EXERCISE INSTRUCTIONS —
Transcribe the entries word for word, beginning with the first line and ending after the line that contains "Action: tap(6, 29)".

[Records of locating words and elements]
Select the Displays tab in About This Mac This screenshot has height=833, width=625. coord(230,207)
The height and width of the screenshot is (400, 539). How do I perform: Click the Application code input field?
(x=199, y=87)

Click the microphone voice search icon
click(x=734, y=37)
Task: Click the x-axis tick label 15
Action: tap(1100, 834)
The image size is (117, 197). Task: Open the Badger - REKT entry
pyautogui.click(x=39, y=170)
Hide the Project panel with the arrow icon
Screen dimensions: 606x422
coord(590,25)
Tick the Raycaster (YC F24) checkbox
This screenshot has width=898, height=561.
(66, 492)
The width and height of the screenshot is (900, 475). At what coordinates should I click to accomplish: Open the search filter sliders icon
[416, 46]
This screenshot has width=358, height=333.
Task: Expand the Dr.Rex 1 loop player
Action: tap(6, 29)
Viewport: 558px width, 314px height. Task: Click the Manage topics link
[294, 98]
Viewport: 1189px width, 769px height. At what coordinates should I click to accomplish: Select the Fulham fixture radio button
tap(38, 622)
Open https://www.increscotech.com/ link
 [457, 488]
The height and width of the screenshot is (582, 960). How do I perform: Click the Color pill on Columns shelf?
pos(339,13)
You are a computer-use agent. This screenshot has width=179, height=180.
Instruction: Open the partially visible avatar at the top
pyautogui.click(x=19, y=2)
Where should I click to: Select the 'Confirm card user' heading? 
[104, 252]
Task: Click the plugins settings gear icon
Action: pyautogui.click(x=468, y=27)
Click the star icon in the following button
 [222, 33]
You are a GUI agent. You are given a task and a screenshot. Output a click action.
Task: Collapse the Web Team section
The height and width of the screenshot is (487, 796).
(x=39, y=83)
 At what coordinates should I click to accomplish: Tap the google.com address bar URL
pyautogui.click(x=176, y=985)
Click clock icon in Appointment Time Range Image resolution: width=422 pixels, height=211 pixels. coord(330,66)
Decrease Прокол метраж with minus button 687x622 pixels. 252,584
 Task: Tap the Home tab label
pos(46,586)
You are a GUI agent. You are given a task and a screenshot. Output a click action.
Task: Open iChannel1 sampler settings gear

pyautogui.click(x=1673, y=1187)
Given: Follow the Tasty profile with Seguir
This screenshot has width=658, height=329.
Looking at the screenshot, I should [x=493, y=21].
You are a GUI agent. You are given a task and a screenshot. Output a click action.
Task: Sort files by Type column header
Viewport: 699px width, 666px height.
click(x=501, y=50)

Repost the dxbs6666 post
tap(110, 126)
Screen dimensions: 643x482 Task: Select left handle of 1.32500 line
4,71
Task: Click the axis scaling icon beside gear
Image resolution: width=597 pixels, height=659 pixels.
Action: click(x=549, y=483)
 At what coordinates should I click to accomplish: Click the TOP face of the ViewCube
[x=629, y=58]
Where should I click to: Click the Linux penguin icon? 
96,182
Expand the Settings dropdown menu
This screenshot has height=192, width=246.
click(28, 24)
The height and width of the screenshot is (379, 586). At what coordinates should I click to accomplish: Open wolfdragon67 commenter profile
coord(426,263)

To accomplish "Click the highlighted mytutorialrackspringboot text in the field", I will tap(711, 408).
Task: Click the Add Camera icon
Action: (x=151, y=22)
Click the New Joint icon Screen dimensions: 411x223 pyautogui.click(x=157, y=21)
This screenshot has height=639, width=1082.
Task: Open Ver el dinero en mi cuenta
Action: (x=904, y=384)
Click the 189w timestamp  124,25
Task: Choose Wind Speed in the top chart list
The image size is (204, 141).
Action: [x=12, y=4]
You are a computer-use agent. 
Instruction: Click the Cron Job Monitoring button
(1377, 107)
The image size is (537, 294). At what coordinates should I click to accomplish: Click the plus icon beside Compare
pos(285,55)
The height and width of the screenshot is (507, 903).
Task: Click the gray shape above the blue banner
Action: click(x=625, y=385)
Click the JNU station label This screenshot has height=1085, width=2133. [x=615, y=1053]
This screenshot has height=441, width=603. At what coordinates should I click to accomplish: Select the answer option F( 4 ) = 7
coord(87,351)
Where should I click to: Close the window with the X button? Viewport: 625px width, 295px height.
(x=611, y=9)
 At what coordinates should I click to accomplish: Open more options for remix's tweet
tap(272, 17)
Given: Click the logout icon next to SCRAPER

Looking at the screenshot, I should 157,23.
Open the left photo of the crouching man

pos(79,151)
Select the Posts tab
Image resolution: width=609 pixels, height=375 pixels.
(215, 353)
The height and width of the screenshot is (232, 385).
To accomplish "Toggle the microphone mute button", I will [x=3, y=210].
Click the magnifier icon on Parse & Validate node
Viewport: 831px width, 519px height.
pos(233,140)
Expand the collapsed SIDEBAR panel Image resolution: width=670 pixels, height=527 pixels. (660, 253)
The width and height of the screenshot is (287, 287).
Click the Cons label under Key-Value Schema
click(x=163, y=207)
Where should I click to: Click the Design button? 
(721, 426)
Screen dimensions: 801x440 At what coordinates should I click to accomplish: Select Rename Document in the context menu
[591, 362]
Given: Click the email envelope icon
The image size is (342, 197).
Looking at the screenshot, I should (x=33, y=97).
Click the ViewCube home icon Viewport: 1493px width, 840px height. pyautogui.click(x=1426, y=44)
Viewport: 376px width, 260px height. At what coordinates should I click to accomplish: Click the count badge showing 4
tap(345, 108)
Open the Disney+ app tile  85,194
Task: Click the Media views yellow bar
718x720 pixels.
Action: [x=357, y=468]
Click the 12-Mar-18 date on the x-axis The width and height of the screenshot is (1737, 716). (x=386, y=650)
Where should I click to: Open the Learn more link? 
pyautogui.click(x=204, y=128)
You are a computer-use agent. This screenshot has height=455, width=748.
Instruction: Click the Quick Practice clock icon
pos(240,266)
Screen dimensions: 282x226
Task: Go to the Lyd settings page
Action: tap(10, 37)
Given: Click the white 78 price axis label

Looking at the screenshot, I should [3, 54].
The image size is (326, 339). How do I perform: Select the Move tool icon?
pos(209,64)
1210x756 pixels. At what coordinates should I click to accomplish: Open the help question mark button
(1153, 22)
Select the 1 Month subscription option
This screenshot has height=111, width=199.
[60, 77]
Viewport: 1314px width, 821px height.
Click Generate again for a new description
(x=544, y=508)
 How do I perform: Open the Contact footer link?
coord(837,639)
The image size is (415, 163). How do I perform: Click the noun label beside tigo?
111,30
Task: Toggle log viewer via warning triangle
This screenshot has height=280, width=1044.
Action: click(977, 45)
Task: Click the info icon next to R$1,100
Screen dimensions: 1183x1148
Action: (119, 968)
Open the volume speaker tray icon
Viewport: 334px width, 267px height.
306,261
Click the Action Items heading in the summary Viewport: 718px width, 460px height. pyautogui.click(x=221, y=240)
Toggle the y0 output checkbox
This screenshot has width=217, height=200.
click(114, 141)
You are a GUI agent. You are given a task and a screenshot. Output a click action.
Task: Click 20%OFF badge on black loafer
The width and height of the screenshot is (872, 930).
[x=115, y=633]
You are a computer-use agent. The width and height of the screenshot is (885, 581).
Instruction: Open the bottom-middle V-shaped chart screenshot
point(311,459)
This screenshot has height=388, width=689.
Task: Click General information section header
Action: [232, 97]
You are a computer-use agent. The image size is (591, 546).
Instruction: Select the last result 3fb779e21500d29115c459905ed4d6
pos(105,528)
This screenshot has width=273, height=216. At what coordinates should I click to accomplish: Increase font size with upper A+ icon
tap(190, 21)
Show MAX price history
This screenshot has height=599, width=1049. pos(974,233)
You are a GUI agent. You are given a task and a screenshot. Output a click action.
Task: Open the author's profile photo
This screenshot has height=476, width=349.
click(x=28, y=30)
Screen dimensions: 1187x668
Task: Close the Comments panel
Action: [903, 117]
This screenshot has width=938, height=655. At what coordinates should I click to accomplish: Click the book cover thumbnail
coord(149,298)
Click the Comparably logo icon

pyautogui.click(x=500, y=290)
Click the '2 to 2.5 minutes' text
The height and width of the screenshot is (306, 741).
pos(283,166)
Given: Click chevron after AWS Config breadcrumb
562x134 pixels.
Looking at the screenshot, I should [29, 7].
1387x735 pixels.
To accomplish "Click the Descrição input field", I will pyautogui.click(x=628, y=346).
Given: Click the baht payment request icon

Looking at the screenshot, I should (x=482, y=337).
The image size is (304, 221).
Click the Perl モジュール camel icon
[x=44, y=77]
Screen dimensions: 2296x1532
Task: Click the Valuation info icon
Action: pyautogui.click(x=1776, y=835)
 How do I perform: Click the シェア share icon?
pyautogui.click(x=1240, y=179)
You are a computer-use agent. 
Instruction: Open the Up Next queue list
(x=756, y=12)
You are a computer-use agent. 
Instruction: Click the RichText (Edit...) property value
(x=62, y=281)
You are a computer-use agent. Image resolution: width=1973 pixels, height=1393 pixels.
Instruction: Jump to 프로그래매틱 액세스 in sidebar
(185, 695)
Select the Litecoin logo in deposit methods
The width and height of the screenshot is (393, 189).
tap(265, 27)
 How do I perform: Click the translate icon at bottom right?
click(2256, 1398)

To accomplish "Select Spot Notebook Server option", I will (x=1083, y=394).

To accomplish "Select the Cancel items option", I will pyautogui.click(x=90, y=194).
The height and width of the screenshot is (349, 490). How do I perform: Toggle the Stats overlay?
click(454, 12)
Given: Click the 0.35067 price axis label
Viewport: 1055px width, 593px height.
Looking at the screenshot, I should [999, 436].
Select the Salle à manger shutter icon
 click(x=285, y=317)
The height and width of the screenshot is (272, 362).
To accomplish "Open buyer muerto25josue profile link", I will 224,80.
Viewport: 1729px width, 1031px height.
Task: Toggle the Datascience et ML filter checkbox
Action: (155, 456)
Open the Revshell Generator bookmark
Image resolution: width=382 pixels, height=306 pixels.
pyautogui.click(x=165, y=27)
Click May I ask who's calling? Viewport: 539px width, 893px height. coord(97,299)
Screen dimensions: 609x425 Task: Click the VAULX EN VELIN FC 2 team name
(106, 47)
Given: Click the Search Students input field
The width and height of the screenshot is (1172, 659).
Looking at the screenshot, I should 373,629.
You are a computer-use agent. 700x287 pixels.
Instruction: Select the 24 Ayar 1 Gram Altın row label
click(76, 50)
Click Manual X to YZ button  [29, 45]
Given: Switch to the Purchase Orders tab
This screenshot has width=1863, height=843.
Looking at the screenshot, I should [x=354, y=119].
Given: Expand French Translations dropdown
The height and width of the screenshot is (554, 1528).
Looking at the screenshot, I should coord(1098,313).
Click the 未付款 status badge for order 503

SOLUTION BELOW —
Select the Displays tab in About This Mac This screenshot has height=833, width=625. coord(230,207)
The height and width of the screenshot is (400, 539). How do I perform: Click the Application code input field?
(x=199, y=87)

Click the microphone voice search icon
click(x=734, y=37)
Task: Click the x-axis tick label 15
Action: tap(1100, 834)
The image size is (117, 197). Task: Open the Badger - REKT entry
pyautogui.click(x=39, y=170)
Hide the Project panel with the arrow icon
Screen dimensions: 606x422
coord(590,25)
Tick the Raycaster (YC F24) checkbox
This screenshot has width=898, height=561.
(66, 492)
The width and height of the screenshot is (900, 475). At what coordinates should I click to accomplish: Open the search filter sliders icon
[416, 46]
This screenshot has width=358, height=333.
Task: Expand the Dr.Rex 1 loop player
Action: tap(6, 29)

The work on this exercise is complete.